[PROVIDED ENTRIES start]
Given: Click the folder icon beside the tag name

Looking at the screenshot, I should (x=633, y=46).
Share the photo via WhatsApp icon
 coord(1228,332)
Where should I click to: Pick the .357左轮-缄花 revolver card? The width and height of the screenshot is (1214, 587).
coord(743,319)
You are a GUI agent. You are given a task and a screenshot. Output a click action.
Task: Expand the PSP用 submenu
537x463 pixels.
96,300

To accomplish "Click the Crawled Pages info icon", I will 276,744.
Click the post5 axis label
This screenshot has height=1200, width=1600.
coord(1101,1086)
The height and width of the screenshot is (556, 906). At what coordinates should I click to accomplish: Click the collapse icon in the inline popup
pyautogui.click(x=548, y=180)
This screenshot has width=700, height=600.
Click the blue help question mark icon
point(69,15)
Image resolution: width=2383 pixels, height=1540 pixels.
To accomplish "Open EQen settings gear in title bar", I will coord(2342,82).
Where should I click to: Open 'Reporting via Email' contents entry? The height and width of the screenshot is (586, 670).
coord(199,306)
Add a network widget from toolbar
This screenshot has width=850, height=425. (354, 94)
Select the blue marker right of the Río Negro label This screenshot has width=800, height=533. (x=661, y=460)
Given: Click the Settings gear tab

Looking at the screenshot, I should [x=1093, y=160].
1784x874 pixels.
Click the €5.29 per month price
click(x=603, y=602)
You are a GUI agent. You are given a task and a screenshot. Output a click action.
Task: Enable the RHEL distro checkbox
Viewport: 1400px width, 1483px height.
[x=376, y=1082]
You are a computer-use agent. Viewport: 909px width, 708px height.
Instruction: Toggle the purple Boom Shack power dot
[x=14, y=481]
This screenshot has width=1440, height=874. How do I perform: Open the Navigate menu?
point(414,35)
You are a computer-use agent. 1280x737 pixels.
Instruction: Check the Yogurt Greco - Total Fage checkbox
[PROVIDED ENTRIES end]
EXERCISE: Reproduce the records above word for word, starting at the line that contains "I will 276,744." and ending at the line that contains "pyautogui.click(x=548, y=180)", with both of those lines included.

FULL SOLUTION:
To accomplish "Click the Crawled Pages info icon", I will 276,744.
Click the post5 axis label
This screenshot has height=1200, width=1600.
coord(1101,1086)
The height and width of the screenshot is (556, 906). At what coordinates should I click to accomplish: Click the collapse icon in the inline popup
pyautogui.click(x=548, y=180)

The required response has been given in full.